# Work item:
Please count the lines in the entries below that contain the word "should", matching case exactly, and reply with that number alone.

# Provided data:
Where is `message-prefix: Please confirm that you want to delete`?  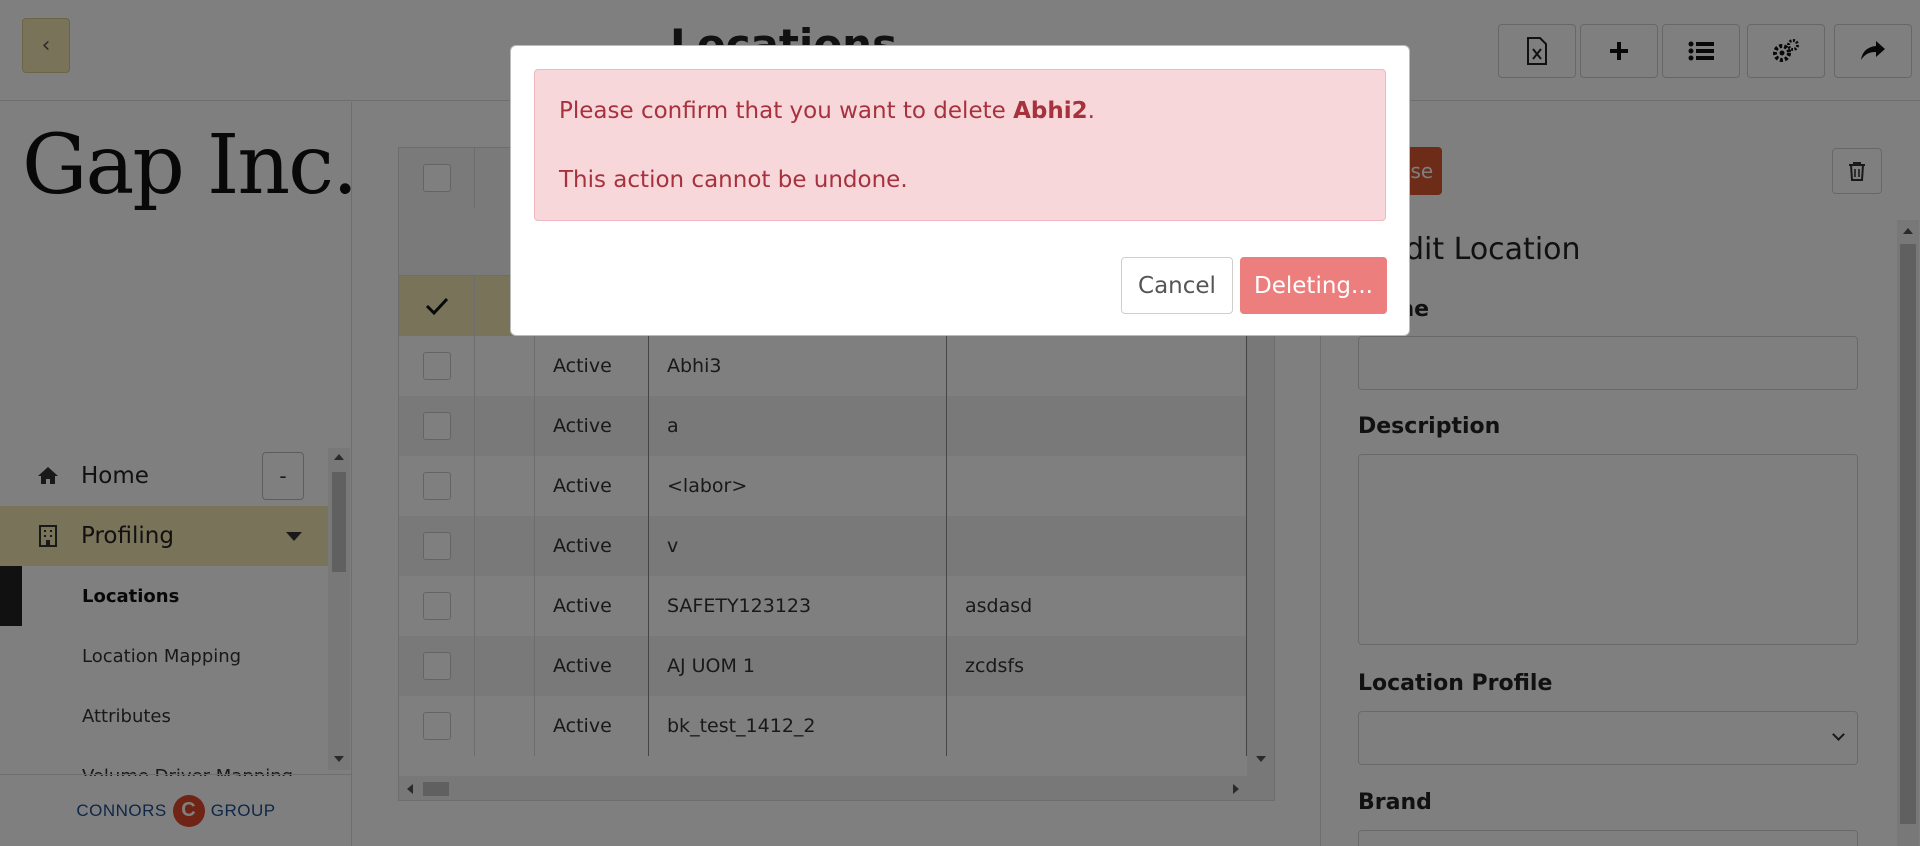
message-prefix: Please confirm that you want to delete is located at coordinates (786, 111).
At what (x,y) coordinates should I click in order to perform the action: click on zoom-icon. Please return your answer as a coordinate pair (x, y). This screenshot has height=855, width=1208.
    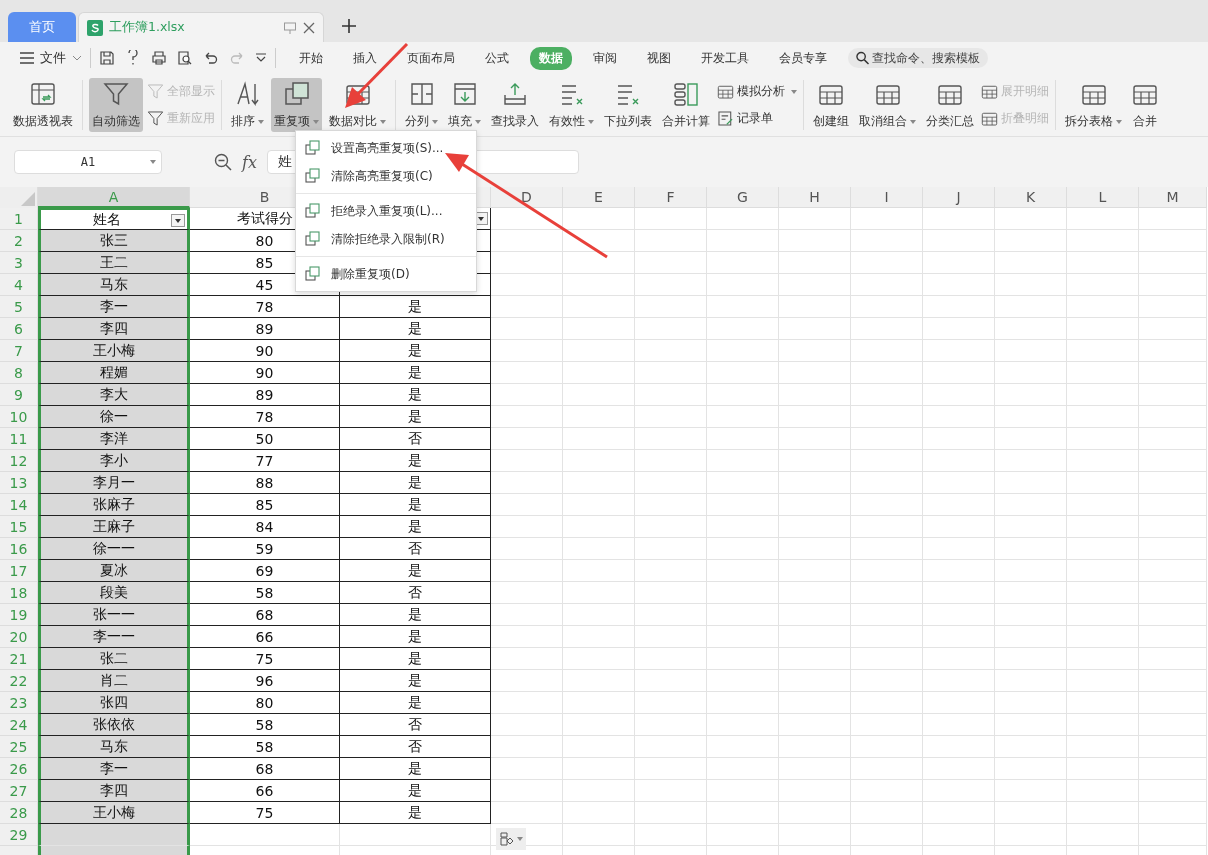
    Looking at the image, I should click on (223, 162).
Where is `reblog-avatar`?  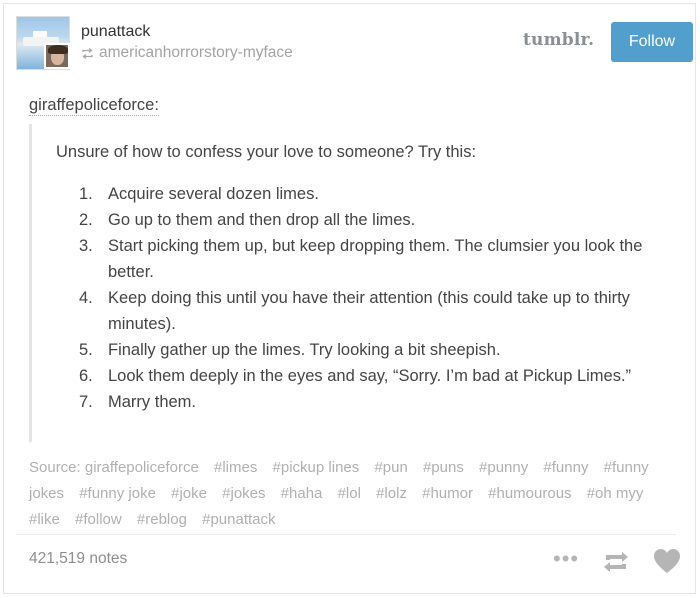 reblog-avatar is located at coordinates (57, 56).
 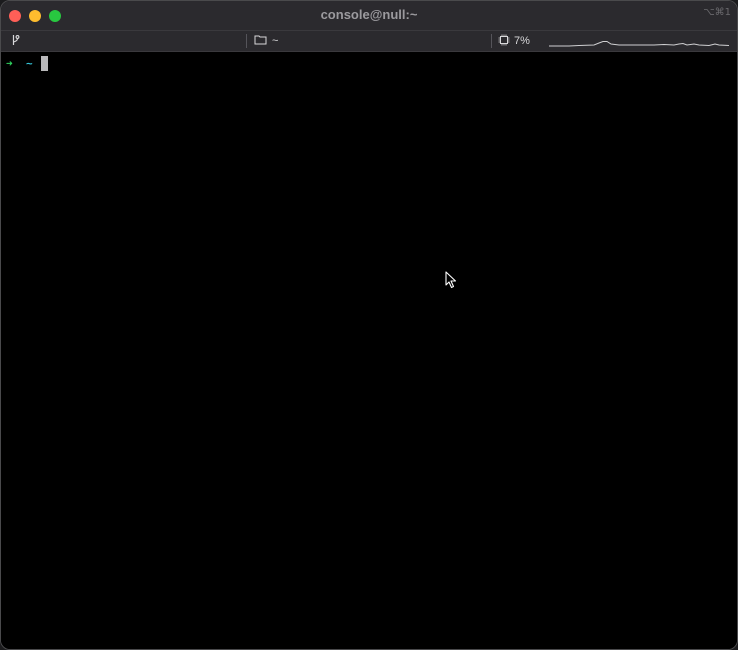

# Response to the task:
2